También Reinaldo Alemán es de la misma opinión: “Que nos den vacas, porque del mismo cuero salen las coyundas. La vaca se paga con las cuajadas”. La necesidad de superarse no parece calzar con las actividades ortodoxamente conservacionistas. De ahí que Larson concluya que en la raíz de todos los problemas está la tensión entre la conservación y el desarrollo, una tensión que tal vez sólo se puede superar en el territorio y con una estrategia que empiece con lo social.

MIRANDO EL BOSQUE
DESDE EL PUNTO DE VISTA DE SU GENTE

La principal vía de capitalización en la frontera agrícola de Nicaragua es a través de la inversión en tierras y en ganado.

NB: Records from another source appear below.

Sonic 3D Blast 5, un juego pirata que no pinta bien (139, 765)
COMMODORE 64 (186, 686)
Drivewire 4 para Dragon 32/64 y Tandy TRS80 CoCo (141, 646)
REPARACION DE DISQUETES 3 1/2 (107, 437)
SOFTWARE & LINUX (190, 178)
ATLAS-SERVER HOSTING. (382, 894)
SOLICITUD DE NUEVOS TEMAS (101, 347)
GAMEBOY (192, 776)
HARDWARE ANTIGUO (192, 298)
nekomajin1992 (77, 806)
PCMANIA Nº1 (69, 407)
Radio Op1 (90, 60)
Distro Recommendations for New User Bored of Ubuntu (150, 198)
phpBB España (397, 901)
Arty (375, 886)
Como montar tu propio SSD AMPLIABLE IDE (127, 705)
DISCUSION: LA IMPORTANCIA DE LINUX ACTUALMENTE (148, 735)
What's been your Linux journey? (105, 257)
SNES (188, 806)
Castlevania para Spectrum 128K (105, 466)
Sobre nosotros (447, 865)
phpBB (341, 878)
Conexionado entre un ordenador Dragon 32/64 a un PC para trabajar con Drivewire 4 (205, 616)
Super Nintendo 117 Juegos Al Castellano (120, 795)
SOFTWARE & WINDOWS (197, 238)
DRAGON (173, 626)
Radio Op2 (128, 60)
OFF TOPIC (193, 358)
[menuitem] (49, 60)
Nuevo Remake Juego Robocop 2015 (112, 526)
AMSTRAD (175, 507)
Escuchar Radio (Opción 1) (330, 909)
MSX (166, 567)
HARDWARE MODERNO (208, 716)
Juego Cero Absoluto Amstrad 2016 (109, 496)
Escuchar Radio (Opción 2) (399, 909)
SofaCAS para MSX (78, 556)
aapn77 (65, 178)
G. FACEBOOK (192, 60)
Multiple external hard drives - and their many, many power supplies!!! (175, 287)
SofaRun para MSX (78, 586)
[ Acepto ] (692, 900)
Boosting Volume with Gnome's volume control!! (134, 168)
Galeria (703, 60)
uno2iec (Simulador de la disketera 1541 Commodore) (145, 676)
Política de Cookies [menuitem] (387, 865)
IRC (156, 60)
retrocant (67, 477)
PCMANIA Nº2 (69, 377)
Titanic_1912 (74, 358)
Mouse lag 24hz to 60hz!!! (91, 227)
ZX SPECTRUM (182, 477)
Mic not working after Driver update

La inversión en ganado se traga gradualmente el bosque en la zona de amortiguamiento. El Estado y la cooperación externa oponen a la estrategia campesina su intento obsesivo y ciego de poner puertas al bosque. Instalan puertas legales, puertas fiscales, puertas policiales y ninguna frena la extracción de ceibos, nísperos y cedros.

Todas esas puertas son esfuerzos que resultan en hernias financieras de las instituciones estatales y la cooperación internacional. La corrupción, la desidia, las rémoras legales, los agujeros negros jurídicos y la magra dotación de los guardabosques son algunos de los enormes boquetes junto a las puertas.

Pero el peor de todos los boquetes es la ignorancia de los puntos de vista de la gente del bosque: gente que vive junto al bosque, que posee bosque y que convive con todo lo que vive en el bosque. Un enfoque socioecológico, que considere los puntos de vista de esa especie en extinción -el campesinado de montaña adentro- y las posibilidades de un manejo sostenible de los recursos forestales de modo que la extracción dejara las mayores ganancias en manos de los finqueros, podría ser moralmente más aceptable, socialmente más viable y forestalmente más sostenible.

Los chanchos de monte rugían al escuchar el paso del bote, invasor de su paz selvática, cuando le pregunté a don Segundo Rivera qué más debía añadir a este texto y me dijo muy firme: “Escriba que no hay billete en esta montaña. Sólo vendemos chanchos, gallinas y bananos. Cuando llegamos a El Castillo, nos dicen: ‘Ya tenemos huevos y esto y lo otro’. Por eso a veces voy a Costa Rica de contrabando, voy hasta por tres meses a trabajar diez horas al día. Hasta termino pando y con el lomo pura lama de tanta agua que cae. Cuando estoy aquí, si queremos comer pesco machaca, arranco yuca y cazo tepezcuintles. Escriba ahí que aquí vivimos comiendo yuquita como la guatusa y maduro como el pizote, o sacando pescaditos como el pescador, ese pajarito que se pone a espiar a los peces desde una ramita”.

INVESTIGADOR DEL SERVICIO JESUITA PARA MIGRANTES DE CENTROAMÉRICA (SJM). MIEMBRO DEL CONSEJO EDITORIAL DE ENVÍO.